» **TO BE DONE**
• a. List the things that the Raspberry Pi button-box text says can pop out when you enter a combination of keypresses.
• b. Proceed with the Raspberry Pi button-box text, picking up right after its last sentence.

━━ SELECTED TEXT

One of the many productivity-boosters my nerd friends look to is text expanders and keyboard shortcuts.

You know, enter a combination of keypresses, and out pops a signature, particular animated gif, or an often-used regular expression.

I was about to launch into setting something like this up, and then Amazon Prime Day reminded me of the Elgato Stream Deck. It’s a box of buttons for automating tasks using macros, usually as the name implies, for streaming shows for things like switching cameras and moderating the chat.

Yeah, it’s pretty neat, but just look at the price.

Could I create (bodge) something more basic for cheap? Heck yeah I can!

One of my mini-projects on my Steemit build blog was a mouse emulator using the accelerometer on the Circuit Playground Express. 

For this, however, the Raspberry Pi offers more possibilites, especially if down the line I want to mimic the sneaky way the Elgato gets those graphical buttons.

Thank you Random Nerd

One of the wonderful things about the Raspberry Pi community is if you can think of a project, someone out there has done at least part of it.

This project was greatly helped by Random Nerd Tutorials. This article did most of the heavy lifting! Just follow the instructions to get your HID set up.

Next thing I needed was the codes for the keypresses I had in mind, and to wire up my big-assed button.

Sending Keyboard character codes

Using this document (Table 12) you can see each keyboard entry has a code. The system of communicating as a keyboard over USB requires these codes as part of an 8 byte message.

━━━━
━━ GIVEN ENTRIES

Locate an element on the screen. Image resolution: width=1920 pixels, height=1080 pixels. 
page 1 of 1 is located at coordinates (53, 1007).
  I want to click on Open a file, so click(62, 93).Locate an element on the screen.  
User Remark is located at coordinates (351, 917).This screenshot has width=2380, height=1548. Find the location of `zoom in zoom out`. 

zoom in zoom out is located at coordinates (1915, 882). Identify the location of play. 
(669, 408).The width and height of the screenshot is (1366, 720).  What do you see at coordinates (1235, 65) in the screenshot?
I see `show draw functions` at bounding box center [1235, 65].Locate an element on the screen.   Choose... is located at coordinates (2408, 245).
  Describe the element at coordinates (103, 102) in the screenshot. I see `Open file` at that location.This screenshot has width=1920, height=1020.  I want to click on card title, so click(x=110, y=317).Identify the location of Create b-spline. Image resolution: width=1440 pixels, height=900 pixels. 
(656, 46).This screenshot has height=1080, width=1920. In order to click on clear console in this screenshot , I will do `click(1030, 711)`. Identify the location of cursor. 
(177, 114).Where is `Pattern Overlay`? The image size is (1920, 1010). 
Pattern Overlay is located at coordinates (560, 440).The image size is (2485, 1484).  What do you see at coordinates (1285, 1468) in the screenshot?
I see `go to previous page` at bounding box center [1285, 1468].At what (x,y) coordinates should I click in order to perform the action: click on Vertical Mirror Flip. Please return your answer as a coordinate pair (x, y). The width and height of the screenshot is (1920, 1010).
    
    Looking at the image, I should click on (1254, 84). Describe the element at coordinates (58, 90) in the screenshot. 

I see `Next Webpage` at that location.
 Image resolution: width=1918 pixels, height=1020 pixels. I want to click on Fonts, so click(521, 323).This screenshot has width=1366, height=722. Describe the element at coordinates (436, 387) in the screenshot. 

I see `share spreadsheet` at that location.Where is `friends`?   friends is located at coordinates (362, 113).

━━━━

» **TASK RESULTS**
• a.
a signature
a particular animated gif
an often-used regular expression

• b.
So to send the letter ‘a’, you would need to send the character code 4. 

But how do you send upper case ‘A’? Or combinations such as CTRL-C?

This article provided the answer. 

Input reports (sent from keyboard to computer) have the following structure for a total of 8 bytes:

  • 1 byte: modifier keys (Control, Shift, Alt, etc.), where each bit corresponds to a key
  • 1 byte: unused/reserved for OEM
  • 6 bytes: pressed key codes

Further into the article, there is a list of the modifiers, each represented by a bit:

  1. Left Control: 224 (0x00e0)
  2. Left Shift: 225 (0x00e1)
  3. Left Alt: 226 (0x00e2)
  4. Left Meta (Windows key): 227 (0x00e3)
  5. Right Control: 228 (0x00e4)
  6. Right Shift: 229 (0x00e5)
  7. Right Alt: 230 (0x00e6)
  8. Right Meta (Windows key): 231 (0x00e7)

For firing my screenshot app, I need CMD-SHIFT-5, so I need to set the 2nd and 4th bits on.

0b01010000

Buttons!

You don’t need an obnoxiously large red button like mine, any push button will do. In fact, you could just use wires and tap them together. The code just needs to see if the two pins are connected or not.

We simply connect one digital pin and ground. For my project, I chose pins 25 and 26.

Obviously, the Pi Zero needs to be connected to your computer with USB.

Code

All that is left is the code. As mentioned above, it takes heavily from the article I linked earlier, but with a check for the pin (in this case 26) going low (ie, connected to ground).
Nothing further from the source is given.